I complimented her on her appearance. “You look like a swimmer,” I said and it was true, because her thick shoulders had taken on an efficient firmness that they didn’t have before.

My sister smiled a gentle, grateful smile, which was familiar to me, and to my relief she began to speak to me in Hebrew. She said that while she didn’t swim, she did quite a lot to keep fit: most of the people here engaged in some kind of activity, and Barnett had encouraged her in this, he was so supportive. So with all this support, she had started to run, at first only very short distances, later more and more, and today she could no longer imagine her life without it. Last Saturday Sarah’s class had gone out for a country run, parents and children together, and she was so glad that she could take part and that her little girl had no cause to be ashamed of her.

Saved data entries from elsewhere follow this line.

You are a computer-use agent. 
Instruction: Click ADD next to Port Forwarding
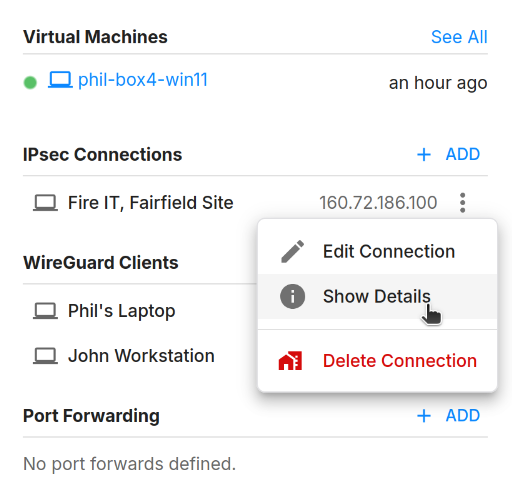463,416
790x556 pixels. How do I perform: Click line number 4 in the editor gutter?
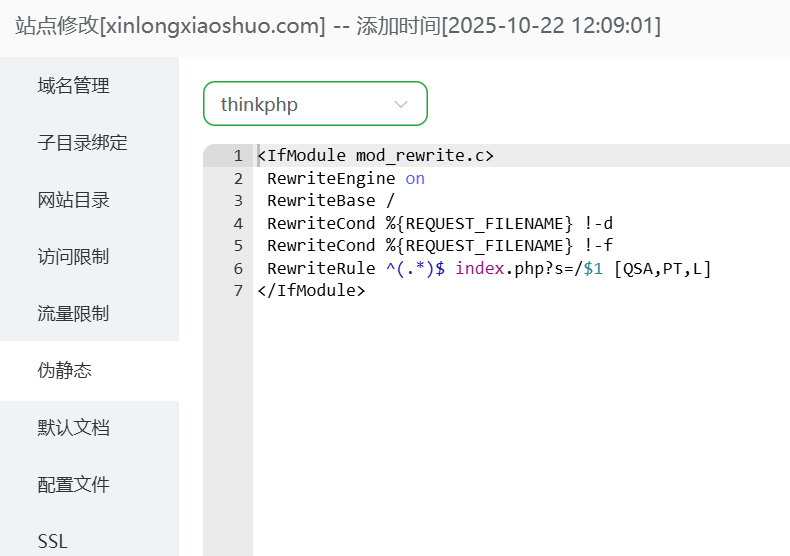(x=238, y=223)
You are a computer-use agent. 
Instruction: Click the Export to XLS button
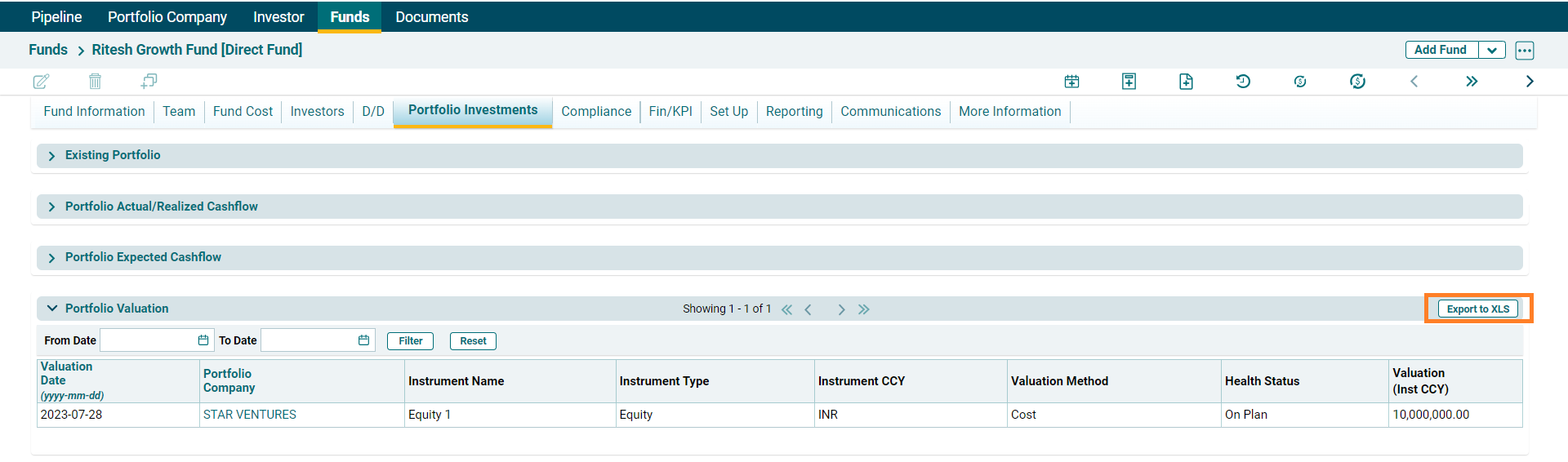(x=1477, y=309)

Barnett’s mother, she added, would take Sarah to school today, and later on, in the afternoon, Granny would bring her home to meet her uncle and aunt at last. I had no idea how excited the child was.

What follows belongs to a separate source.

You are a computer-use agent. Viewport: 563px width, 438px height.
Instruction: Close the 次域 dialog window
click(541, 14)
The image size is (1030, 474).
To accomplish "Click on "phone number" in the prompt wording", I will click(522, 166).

The men overtook us in the hired Chevrolet and disappeared around the bend in the road. The colors of the town we were passing through departed from the dreary uniform yellow of the road leading to it. Giant green trees rose high above the houses they dwarfed. Other trees blazed in autumn colors. The pavements were decorated with the red and orange of the fallen leaves, and a few orange pumpkins left over from Halloween grinned at us from doorways. Next to the street corner where the men had turned off, a huge plastic Santa Claus swayed next to a reindeer made of extinguished light bulbs lowering its head to the lawn.

“I have so many things to talk to you about,” my sister said, and the old blinking gathered new wrinkles under her eyes. Her hair was dyed a darker shade than her natural color. A week before I had gone to the hairdresser to have mine dyed again.

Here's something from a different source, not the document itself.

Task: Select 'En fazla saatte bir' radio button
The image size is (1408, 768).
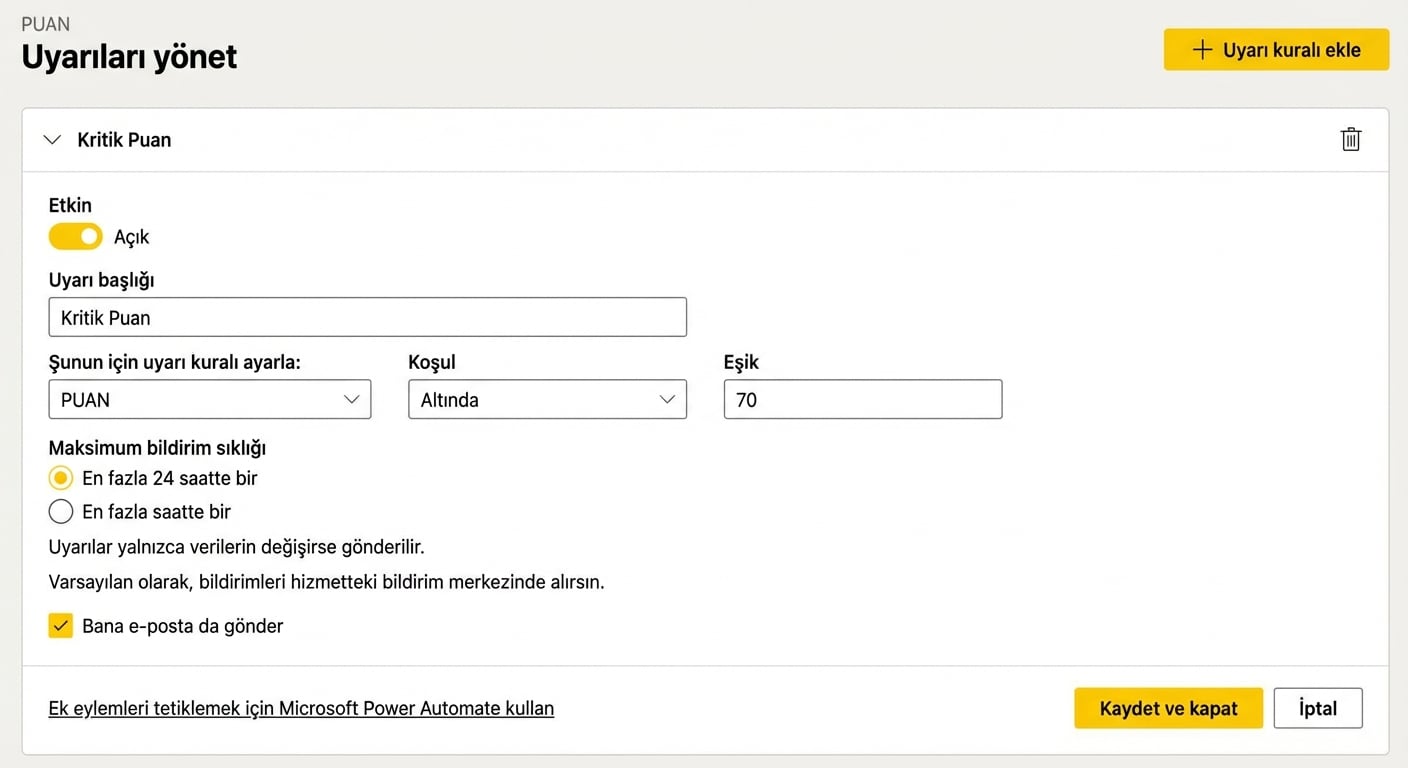Action: tap(61, 512)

Two little girls, one dark and one fair, which of the two is the prettiest — the grownups said — the dark one or the fair?

We drove and drove, and my sister did indeed talk without stopping, she talked like a tourist guide. This is Urbana, our big town. Our house is in this direction, in the north part of Monticello, there isn’t much in the town itself, actually we only come here to visit friends. Everything you see to the right is part of the university campus. This is the football stadium, the baseball stadium is on the left. There, at the back, is the faculty of medicine and veterinary medicine where Barnett teaches one day a week, and this is the learning dairy for the students, they moved it out of the town not long ago.

When we approached the fields of stubble again, I asked her to tell me about her life, what she did every day, and my sister shrugged her shoulders: “You know how it is, there’s so much to do that you never get it all done.” She kept house, she helped Barnett in the clinic, especially with the paperwork — ever since she had discovered computers it turned out that she was capable of even coping with the bookkeeping. She worked slowly—“You know how it is with me”—but Barnett never stops thanking her. With his support, her self-confidence had grown to such an extent that she even sometimes helped his mother with the paperwork for her business, which was the least she could do, because for all the urging and all the attempts, she was still afraid of horses, and she couldn’t overcome this foolishness. Sarah, just like her father, sat on a horse even before she learned to walk, but this was apparently something you had to grow up with. Apart from all this, there was always community work: there were activities for the church and the Sunday school, there were sick people who needed assistance, and there was one disabled old lady, a wonderful lady, whom she assisted on a regular basis.